O autor João Paulo
André, professor de Química na Universidade do Minho, apresenta o seu mais recente livro "Poções e Paixões" (Gradiva, colecção Ciência Aberta) com extractos e links par algumas óperas (em cima a Madama Butterfly):
“Como pode uma história ficcional, consubstanciada pelas
acções que decorrem em cena, encantar e emocionar intensamente uma audiência? A
verdade é que, ao sermos conduzidos pelos actores ao âmago de um enredo,
entramos numa permuta emocional activa em que partilhamos os problemas dos
personagens, sentindo e vivendo as metamorfoses das suas emoções e os seus
conflitos. Em suma, estabelecemos empatia com os personagens da narrativa.

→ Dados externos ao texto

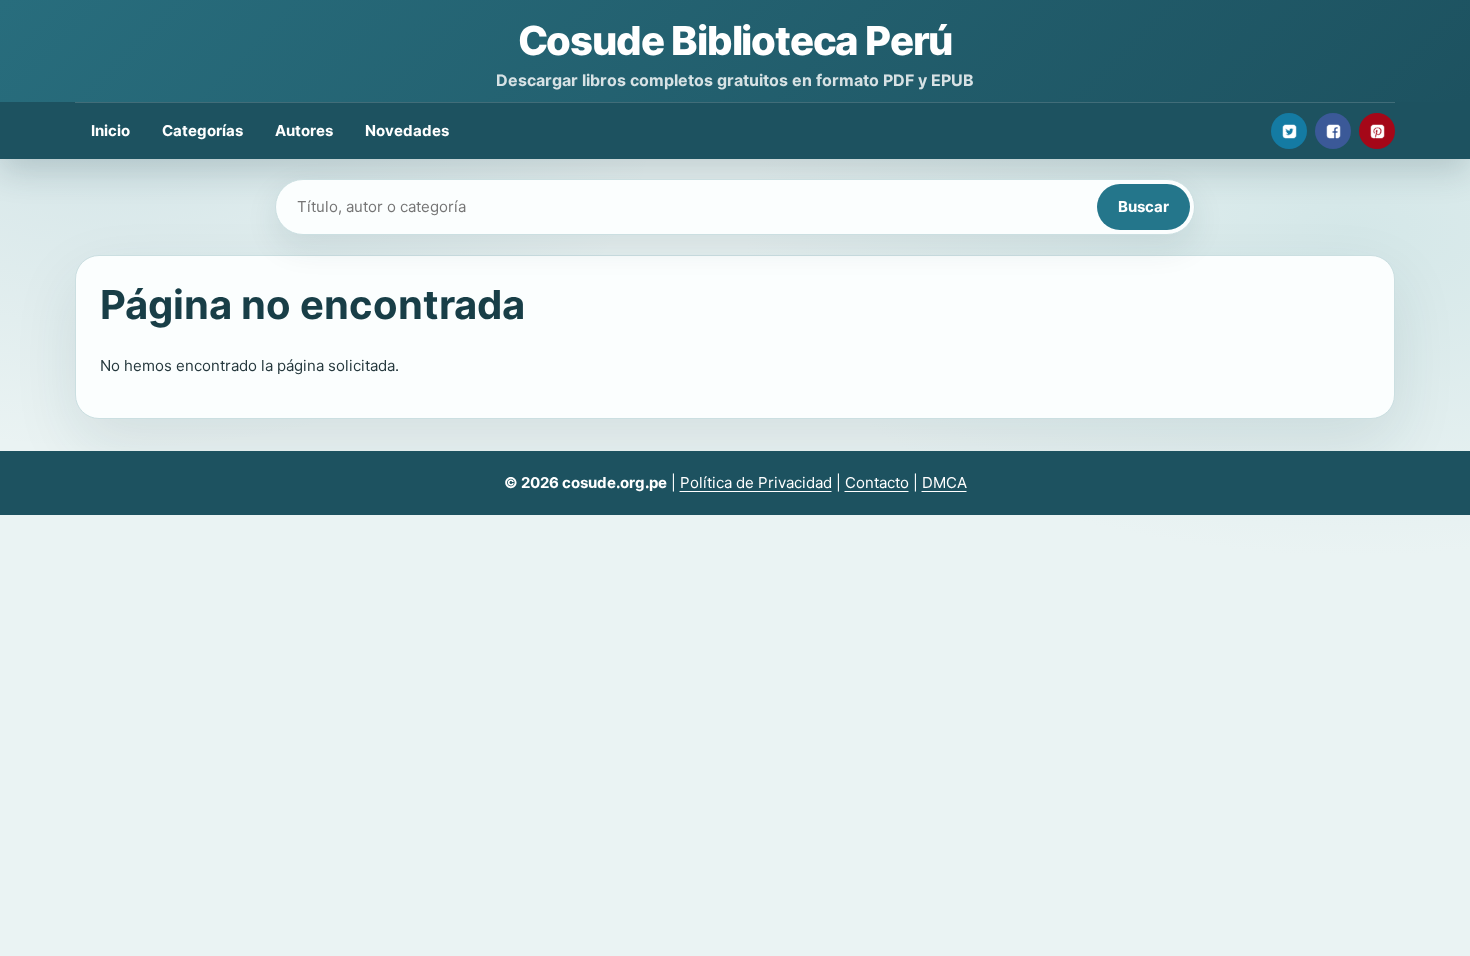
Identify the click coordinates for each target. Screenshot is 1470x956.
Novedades (407, 130)
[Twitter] (1289, 131)
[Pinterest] (1377, 131)
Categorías (202, 130)
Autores (304, 130)
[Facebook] (1333, 131)
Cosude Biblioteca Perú (735, 40)
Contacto (877, 482)
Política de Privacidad (756, 482)
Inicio (110, 130)
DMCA (944, 482)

Madama Butterfly de Puccini
O que acabou de ser exposto poderá ser
ilustrado com a ópera Madama Butterfly (1904) de Puccini. Ao apercebermo‑nos
da tristeza e das saudades que Cio‑Cio‑San sente por Pinkerton, o marido que há
muito a abandonou, estabelecemos com ela uma relação de empatia e, por isso,
sofremos também (mesmo que a soprano que interpreta o papel tenha quarenta e
cinco anos, ou seja, o triplo da idade do personagem que encarna - o que, de
resto, é bastante comum).
Cartaz de Leopoldo Metlicovitz para a estreia de Madama
Butterfly
A empatia tem na verdade uma base
neuropsicológica, a qual reside nos sistemas de neurónios-espelho. Eles
constituem a parte do nosso sistema nervoso que nos permite reconhecer e
simular mentalmente uma acção que observamos, contribuindo, assim, para que se
atenuem certas fronteiras entre nós e os outros. Em nós, humanos, esses
sistemas neuronais encontram‑se localizados sobretudo nas áreas cerebrais
envolvidas no processamento da linguagem e na
interpretação de expressões faciais - aspectos que são essenciais na arte
dramática.”
“No I acto de Carmen (1875) de Bizet, as cigarreras
saem da fábrica de tabaco com o charuto nos dentes e, rebolando as ancas,
elogiam a natureza sedutora do fumo. Por sua vez, os voyeurs e
pretendentes que as aguardam também fumam para matar o tempo («On
fume, on jase...»). A quem não passou despercebido o conteúdo deste
coro, conhecido como «La fumée», e muito em particular os versos «Sobe
suavemente à cabeça, e, lentamente, / Deixa a alma em festa!», foi a uma
agência governamental australiana, de seu nome Healthway (!), que
imediatamente suspendeu o financiamento de uma produção da ópera que a West
Australian Opera iria levar à cena em 2014. O argumento apresentado foi o de a
obra de Bizet fomentar de forma explícita o tabagismo”.
(Excerto do capítulo 5)
(Excerto do capítulo 5)
Planta do tabaco e estrutura molecular da nicotina
Francesca da Rimini de Zandonai
Entre muitos exemplos clássicos de «amores à
primeira vista», poderá citar‑se o caso de Paolo e Francesca, personagens
históricos da Itália medieval cuja paixão arrebatadora é relatada na Divina
Comédia de Dante Alighieri (canto v de O Inferno - o par amoroso, condenado pelo pecado
da luxúria, encontra‑se no segundo círculo do Inferno, chicoteado
incessantemente por um redemoinho de vento).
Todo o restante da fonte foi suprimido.